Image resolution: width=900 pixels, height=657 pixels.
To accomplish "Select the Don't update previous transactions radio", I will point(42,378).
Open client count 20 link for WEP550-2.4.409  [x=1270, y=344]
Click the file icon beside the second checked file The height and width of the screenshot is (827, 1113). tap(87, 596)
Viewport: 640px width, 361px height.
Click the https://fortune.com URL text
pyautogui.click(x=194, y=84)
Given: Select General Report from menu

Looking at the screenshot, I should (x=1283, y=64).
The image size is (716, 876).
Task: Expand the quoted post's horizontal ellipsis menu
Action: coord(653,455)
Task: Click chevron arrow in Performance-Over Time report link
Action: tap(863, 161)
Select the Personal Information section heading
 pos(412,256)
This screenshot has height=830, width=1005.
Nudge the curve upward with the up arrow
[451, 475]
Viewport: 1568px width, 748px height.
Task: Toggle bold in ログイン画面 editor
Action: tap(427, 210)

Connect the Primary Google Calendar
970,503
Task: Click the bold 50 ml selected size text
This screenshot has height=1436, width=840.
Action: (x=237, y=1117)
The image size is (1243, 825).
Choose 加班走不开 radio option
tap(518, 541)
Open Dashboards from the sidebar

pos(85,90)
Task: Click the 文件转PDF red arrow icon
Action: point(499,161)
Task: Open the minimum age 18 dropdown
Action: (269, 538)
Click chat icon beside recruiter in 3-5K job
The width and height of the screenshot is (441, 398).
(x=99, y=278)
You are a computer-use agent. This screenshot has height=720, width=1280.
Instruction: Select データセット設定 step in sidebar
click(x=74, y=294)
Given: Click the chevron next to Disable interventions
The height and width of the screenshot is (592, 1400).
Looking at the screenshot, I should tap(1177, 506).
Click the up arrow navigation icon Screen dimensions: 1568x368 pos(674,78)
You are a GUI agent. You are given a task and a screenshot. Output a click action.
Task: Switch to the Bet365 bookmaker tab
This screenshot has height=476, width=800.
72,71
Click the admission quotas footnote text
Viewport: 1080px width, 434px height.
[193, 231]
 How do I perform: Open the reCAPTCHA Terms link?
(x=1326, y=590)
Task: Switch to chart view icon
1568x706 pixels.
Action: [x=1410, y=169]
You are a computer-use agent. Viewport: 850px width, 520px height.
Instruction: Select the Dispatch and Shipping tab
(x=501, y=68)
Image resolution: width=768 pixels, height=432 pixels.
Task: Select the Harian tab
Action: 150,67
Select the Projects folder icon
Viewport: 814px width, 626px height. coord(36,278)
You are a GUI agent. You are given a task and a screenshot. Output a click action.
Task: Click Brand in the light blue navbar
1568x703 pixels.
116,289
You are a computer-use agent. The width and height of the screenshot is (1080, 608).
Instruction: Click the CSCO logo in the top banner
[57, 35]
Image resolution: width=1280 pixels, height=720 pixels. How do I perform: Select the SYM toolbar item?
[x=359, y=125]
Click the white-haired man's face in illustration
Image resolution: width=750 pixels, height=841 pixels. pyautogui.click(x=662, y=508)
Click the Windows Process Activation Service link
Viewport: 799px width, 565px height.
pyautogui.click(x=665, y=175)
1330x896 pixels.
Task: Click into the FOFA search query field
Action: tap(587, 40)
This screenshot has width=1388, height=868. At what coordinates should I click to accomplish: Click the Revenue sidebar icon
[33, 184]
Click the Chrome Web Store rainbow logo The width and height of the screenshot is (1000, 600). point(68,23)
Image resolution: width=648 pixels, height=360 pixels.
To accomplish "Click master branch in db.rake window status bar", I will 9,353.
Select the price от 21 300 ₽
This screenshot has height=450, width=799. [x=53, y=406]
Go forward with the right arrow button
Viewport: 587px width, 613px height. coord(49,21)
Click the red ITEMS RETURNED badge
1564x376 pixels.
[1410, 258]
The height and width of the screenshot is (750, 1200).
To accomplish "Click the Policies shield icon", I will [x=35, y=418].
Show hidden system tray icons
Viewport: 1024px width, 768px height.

- _Action item_:
From the line holding "Select the price от 21 300 ₽" to the final line of the data, repeat every line exactly. Leave out all the rest.

- _Result of the task_:
Select the price от 21 300 ₽
This screenshot has height=450, width=799. [x=53, y=406]
Go forward with the right arrow button
Viewport: 587px width, 613px height. coord(49,21)
Click the red ITEMS RETURNED badge
1564x376 pixels.
[1410, 258]
The height and width of the screenshot is (750, 1200).
To accomplish "Click the Policies shield icon", I will [x=35, y=418].
Show hidden system tray icons
Viewport: 1024px width, 768px height.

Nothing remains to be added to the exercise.